Referring to FIG. 12, a terminal performs initial access via an access carrier 1200. A terminal 1211 in initial access may be idle or inactive. A terminal having completed initial access is a connected terminal 1212 and may perform one-to-one data communication with a data carrier 1201 or 1202. In addition, as time passes, the connected terminal 1212 may be switched back to the idle or inactive terminal 1211. In addition, a newly connected terminal 1213 may appear. Therefore, a base station needs to perform network power saving by applying the states of these terminals. In FIG. 12, the single access carrier 1200 and the two data carriers 1201 and 1202 are illustrated for convenience of description, but it is noted that the disclosure is not limited thereto.

Referring to FIG. 12, an example is illustrated, in which no terminal is distributed around the data carrier 1202, while multiple terminals are distributed around the data carrier 1201. For network power saving, the base station switches only the data carrier 1201, which is the most appropriate to provide a service to the currently connected terminal, to a switched on state to perform one-to-one data communication with the terminal, and the other data carrier 1202 remains switched off so that a base station energy saving effect is expected. In order to make this possible, the access carrier 1200 may need to identify a position of the data carrier 1201 or 1202 and a position of the terminal 1211, 1212, or 1213. In FIG. 12, as a method of identifying a position of a terminal, a method based on coordinate (e.g., an (x,y) coordinate or an (x,y,z) coordinate) information of the terminal with respect to an access carrier (or base station which controls or provides information to the access carrier) is considered. The following examples may be considered so that the access carrier 1200 identifies coordinate information of terminals with respect to the terminal 1211 in initial access.

In an example (example 2-1), a radio access technology (RAT)-independent-based positioning method is used so that a terminal may transmit/report coordinate information to the access carrier 1200.

In example 2-1, as an example of the RAT-independent-based positioning method, global positioning system (GPS) information may be used. However, RAT-independent-based positioning may include all positioning methods other than positioning (e.g., RAT dependent positioning) via transmission and reception of a positioning signal between a base station and a terminal. A terminal may acquire coordinate information of the terminal via a GPS. However, a method that uses a GPS has a disadvantage of a terminal being unable to use the method in a shaded area where a GPS signal does not reach.

In an example (example 2-2), an RAT-dependent-based positioning method is used so that a terminal may transmit/report coordinate information to the access carrier 1200.

In example 2-2, the RAT-dependent-based positioning method refers to a positioning method via transmission and reception of a positioning signal between a base station and a terminal.

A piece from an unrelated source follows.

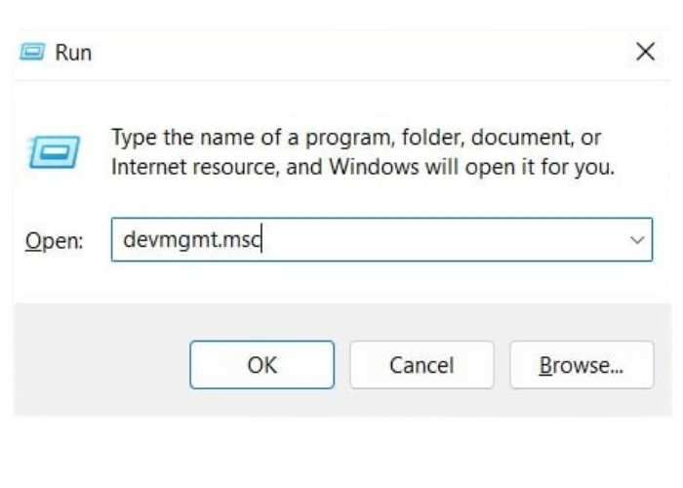
Task: Open the Browse... file picker
Action: (x=582, y=365)
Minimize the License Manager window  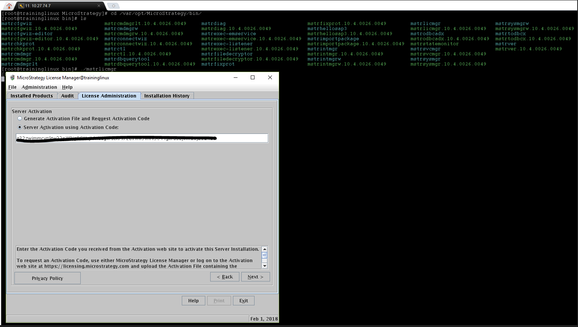[x=236, y=77]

In particular, in a UE-based positioning method, a terminal may directly calculate coordinate information of the terminal, based on a positioning signal transmitted by the access carrier (base station).

In an example (example 2-3), the RAT-dependent-based positioning method is used so that a location server may transmit/report terminal coordinate information to the access carrier 1200.

In example 2-3, the RAT-dependent-based positioning method refers to a positioning method via transmission and reception of a positioning signal between a base station and a terminal. However, this is a method of providing terminal coordinate information by the local server instead of the terminal. A method of identifying terminal coordinate information by the local server may include using positioning measurement information measured from a positioning signal received by a terminal from the access carrier (base station) or using positioning measurement information measured from a positioning signal received by the access carrier from a terminal.

When the RAT-dependent-based positioning method (example 2-2 or example 2-3) is used among the presented examples, the method may also be used in areas (e.g., tunnels and underground parking lots) where a GPS signal does not reach, based on an assumption that coverage of the access carrier (base station) covers all areas. In addition, when the RAT-dependent-based positioning method is used, even the idle or inactive terminal 1211 may be able measure a positioning signal received from the access carrier (base station). A positioning signal transmitted by the access carrier (base station) to a terminal may be referred to as a downlink positioning reference signal (DL PRS). When the idle or inactive terminal 1211 receives a DL PRS and performs a measurement, a positioning measurement result of the terminal and coordinate position information directly calculated by the terminal may be transmitted/reported to the access carrier 1200 after the terminal is connected (RRC connected). In the existing RAT-dependent positioning method, transmitting/reporting, to the access carrier (base station), a positioning measurement result of a terminal and coordinate position information directly calculated by the terminal is not supported. In the existing RAT-dependent positioning, a positioning measurement result of a terminal and coordinate position information directly calculated by the terminal are transferred to a location server instead of a base station. Here, the location server may refer to a location management function (LMF).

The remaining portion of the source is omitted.